New Yorker (now) Claudine C. O’Hearn was born in Hong Kong of mixed parentage, a Chinese mother, and an Irish American father, relays her own story to open the book and poses some thought provoking questions and observations to frame things.
Much like my own daughter she found she could pass as numerous nationalities Hawaiian, Italian or even Russian (Egyptian, American, Spanish, Mexican and Arab for our family), then proceeds to document with an easy to read style, first-person accounts of 17 other people with a mixed-race and/or mixed-culture heritage, who grew up in the United States or were immigrants. The multicultural variations are numerous, complex, and varied from a woman with a Chinese American father and a Jamaican-American mother, to a man with a white English father and a black Jamaican mother.
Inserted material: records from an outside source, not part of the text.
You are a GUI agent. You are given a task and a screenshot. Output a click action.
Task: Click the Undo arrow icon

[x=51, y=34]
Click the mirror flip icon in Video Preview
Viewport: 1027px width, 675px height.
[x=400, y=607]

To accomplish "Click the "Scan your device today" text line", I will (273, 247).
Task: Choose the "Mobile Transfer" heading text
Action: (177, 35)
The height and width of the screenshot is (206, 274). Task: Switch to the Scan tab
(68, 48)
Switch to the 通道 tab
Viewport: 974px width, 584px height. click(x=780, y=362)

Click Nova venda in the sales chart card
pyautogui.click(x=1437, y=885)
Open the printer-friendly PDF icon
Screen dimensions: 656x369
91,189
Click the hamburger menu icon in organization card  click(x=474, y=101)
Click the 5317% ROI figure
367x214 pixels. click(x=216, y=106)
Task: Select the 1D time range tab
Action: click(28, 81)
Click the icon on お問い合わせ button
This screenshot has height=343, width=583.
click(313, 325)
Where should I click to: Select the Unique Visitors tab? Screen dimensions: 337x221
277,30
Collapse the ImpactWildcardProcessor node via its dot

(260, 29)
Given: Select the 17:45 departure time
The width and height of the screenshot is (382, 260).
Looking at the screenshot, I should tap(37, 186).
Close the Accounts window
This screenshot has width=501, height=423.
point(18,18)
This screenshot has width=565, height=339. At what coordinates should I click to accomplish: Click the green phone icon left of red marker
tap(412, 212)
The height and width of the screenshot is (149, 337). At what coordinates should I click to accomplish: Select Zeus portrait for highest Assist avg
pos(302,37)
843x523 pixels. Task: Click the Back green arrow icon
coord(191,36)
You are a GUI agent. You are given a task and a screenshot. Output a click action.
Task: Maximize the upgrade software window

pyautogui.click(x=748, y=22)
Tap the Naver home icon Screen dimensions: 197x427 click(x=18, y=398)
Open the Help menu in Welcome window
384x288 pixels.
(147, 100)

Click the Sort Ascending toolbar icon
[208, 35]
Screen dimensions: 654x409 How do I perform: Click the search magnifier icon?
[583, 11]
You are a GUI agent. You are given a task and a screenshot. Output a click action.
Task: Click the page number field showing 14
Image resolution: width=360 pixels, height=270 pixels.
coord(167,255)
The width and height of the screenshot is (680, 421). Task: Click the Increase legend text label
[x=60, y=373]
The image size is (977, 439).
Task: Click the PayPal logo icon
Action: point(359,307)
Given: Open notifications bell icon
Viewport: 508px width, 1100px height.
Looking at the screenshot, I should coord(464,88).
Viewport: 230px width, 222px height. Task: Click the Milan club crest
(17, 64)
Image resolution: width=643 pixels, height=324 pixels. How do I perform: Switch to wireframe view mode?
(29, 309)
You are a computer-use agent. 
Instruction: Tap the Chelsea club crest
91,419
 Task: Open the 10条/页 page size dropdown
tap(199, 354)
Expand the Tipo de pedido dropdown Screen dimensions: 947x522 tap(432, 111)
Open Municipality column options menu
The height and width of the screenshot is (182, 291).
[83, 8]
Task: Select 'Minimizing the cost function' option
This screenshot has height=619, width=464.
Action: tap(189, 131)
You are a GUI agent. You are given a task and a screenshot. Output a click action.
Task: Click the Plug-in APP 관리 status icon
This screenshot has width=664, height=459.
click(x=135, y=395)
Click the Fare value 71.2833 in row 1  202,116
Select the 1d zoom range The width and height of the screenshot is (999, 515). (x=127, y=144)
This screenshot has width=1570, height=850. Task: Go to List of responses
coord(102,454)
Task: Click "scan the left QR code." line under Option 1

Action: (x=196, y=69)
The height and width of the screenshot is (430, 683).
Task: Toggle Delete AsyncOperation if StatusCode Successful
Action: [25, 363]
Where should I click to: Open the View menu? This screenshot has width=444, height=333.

A lady with a father from Bombay and mother from Brooklyn, are just some examples of the mixed-race contributors. Others do not have a mixed-race background but write their experiences as newcomers in a strange and varied land. A Hindu from Calcutta and the experience of schooling in America (which can be tough on anyone really). A Southern Vietnamese girl who escaped by boat with her parents and sister and grew up in Southern California.
Due to its short engaging story nature this is an easy bedside book for the times you want to read, but not so you wake up with a book on your face at 2 in the morning. I hope you enjoy it as much as I did and continue to do on occasion.